TASK DETAILS ▸
Output all of the records exactly, word for word.

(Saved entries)
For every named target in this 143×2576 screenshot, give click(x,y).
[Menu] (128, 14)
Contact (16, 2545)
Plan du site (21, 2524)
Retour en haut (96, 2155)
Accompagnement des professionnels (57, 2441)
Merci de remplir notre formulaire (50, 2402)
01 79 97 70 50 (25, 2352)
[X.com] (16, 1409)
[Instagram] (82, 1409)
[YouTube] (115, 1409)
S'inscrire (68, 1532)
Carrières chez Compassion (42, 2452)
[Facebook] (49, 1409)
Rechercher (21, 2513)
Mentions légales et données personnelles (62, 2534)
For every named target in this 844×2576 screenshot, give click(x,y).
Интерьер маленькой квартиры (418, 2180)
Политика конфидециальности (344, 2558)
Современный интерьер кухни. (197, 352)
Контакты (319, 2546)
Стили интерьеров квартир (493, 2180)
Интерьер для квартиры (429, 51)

EXERCISE OUTPUT ▸
For every named target in this 143×2576 screenshot, give click(x,y).
[Menu] (128, 14)
Contact (16, 2545)
Plan du site (21, 2524)
Retour en haut (96, 2155)
Accompagnement des professionnels (57, 2441)
Merci de remplir notre formulaire (50, 2402)
01 79 97 70 50 (25, 2352)
[X.com] (16, 1409)
[Instagram] (82, 1409)
[YouTube] (115, 1409)
S'inscrire (68, 1532)
Carrières chez Compassion (42, 2452)
[Facebook] (49, 1409)
Rechercher (21, 2513)
Mentions légales et données personnelles (62, 2534)
For every named target in this 844×2576 screenshot, give click(x,y).
Интерьер маленькой квартиры (418, 2180)
Политика конфидециальности (344, 2558)
Современный интерьер кухни. (197, 352)
Контакты (319, 2546)
Стили интерьеров квартир (493, 2180)
Интерьер для квартиры (429, 51)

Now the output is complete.